:: Jobs ::
a – In the radeon user pointer patch thread, what error results from exporting, sharing, or mapping buffer objects created by the new function?
b – Retype the portion of the radeon user pointer patch thread between "Am 30.06.2014 19:35, schrieb" and "a buffer object.", inclusive.

:: Extract provided ::
+++

[PATCH] drm/radeon: add user pointer support v2

Tue Jul 1 02:49:18 PDT 2014

Am 30.06.2014 19:35, schrieb Jerome Glisse:
> On Mon, Jun 30, 2014 at 03:04:16PM +0200, Christian König wrote:
>> From: Christian König <christian.koenig at amd.com>
>>
>> This patch adds an IOCTL for turning a pointer supplied by
>> userspace into a buffer object.
>>
>> It works similar to the recently added userptr support for i915,
>> so it also imposes several restrictions upon the memory being mapped:
>>
>> 1. It must be page aligned (both start/end addresses, i.e ptr and size).
>>
>> 2. It must be normal system memory, not a pointer into another map of IO
>> space (e.g. it must not be a GTT mmapping of another object).
>>
>> 3. The BO is mapped into GTT, so the maximum amount of memory mapped at
>> all times is still the GTT limit.
>>
>> Exporting and sharing as well as mapping of buffer objects created by
>> this function is forbidden and results in an -EPERM.
>>
>> In difference to the i915 implementation we don't use an interval tree to
>> manage all the buffers objects created and instead just register a separate
>> MMU notifier callback for each BO so that buffer objects are invalidated
>> whenever any modification is made to the processes page table. This probably
>> needs further optimization.
>>
>> Please review and / or comment.
> NAK, this is kind of an horror show. I should probably take a look at
> Intel code too.

Yeah, I'm not to keen about the approach either and would rather prefer 
using the IOMMU, but unfortunately that isn't available under all use 
cases we need to be able to handle.

+++

:: Record set ::
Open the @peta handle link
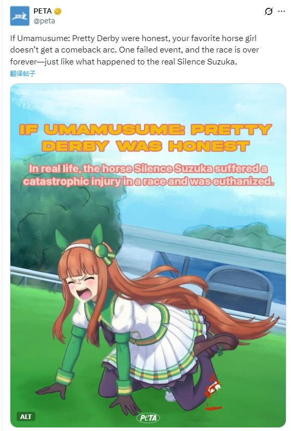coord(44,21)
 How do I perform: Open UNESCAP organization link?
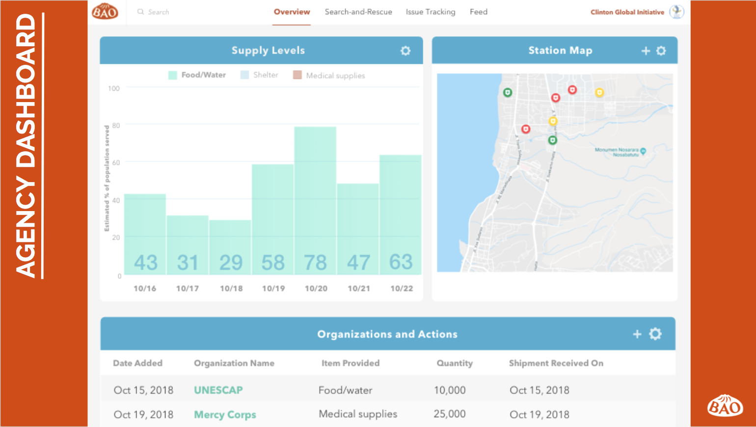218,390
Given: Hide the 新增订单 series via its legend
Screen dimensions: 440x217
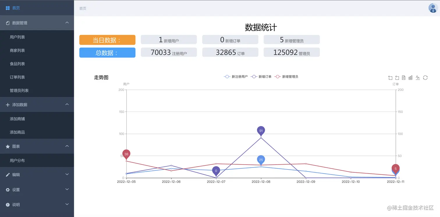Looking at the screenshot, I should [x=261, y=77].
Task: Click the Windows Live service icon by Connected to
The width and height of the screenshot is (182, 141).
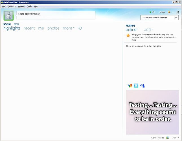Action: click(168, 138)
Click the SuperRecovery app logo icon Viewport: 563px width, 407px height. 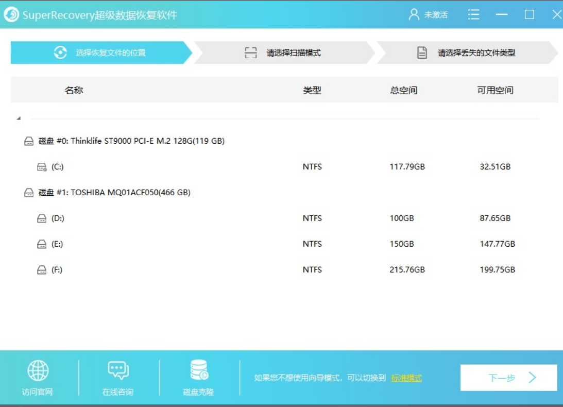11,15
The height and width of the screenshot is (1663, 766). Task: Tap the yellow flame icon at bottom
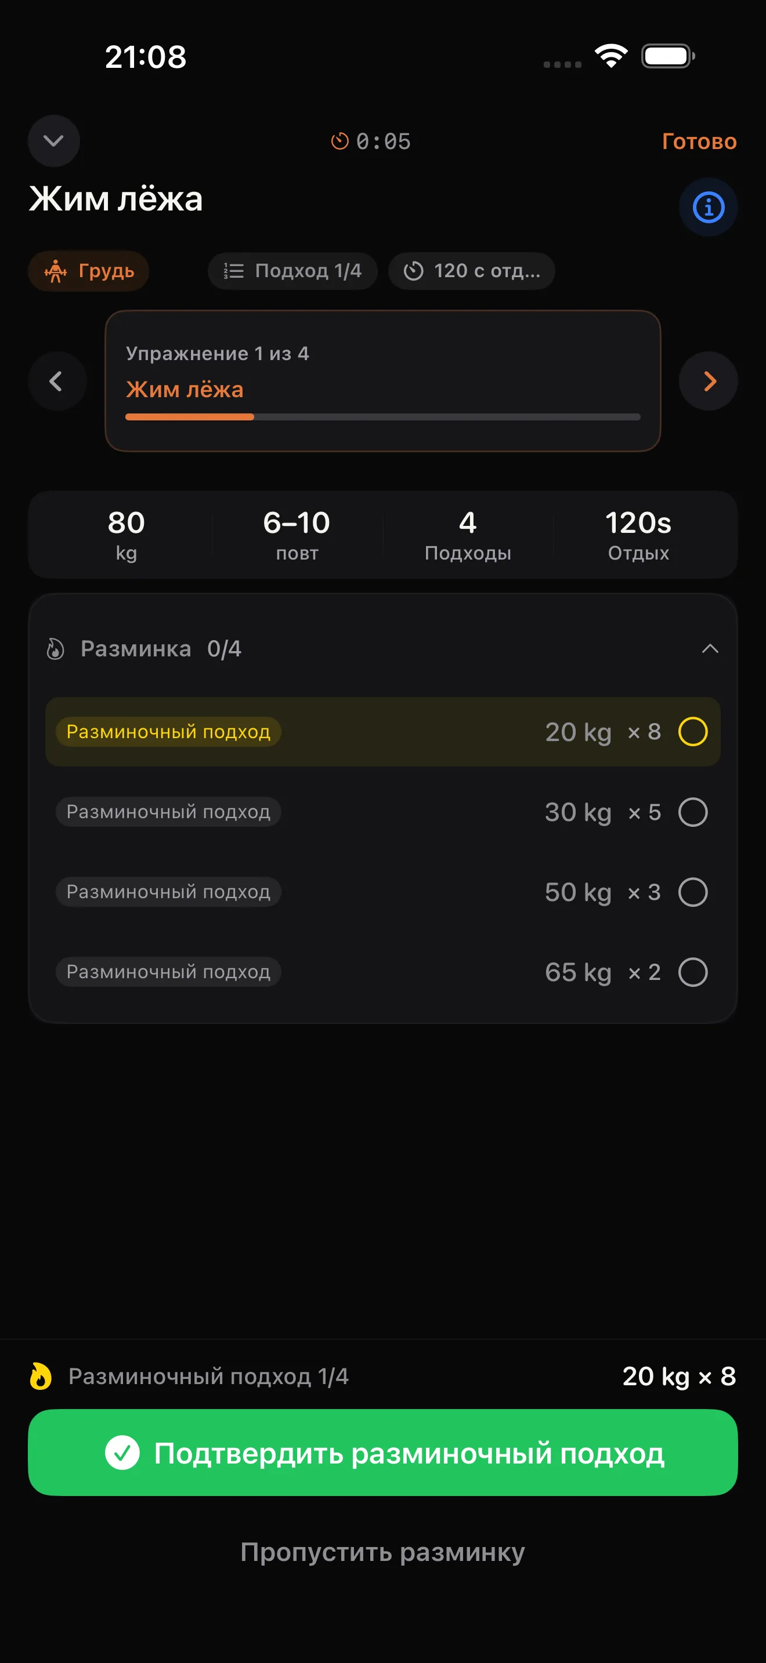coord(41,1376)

+++

:: Worked answers ::
a – It results in an -EPERM.

b –
Am 30.06.2014 19:35, schrieb Jerome Glisse:
> On Mon, Jun 30, 2014 at 03:04:16PM +0200, Christian König wrote:
>> From: Christian König <christian.koenig at amd.com>
>>
>> This patch adds an IOCTL for turning a pointer supplied by
>> userspace into a buffer object.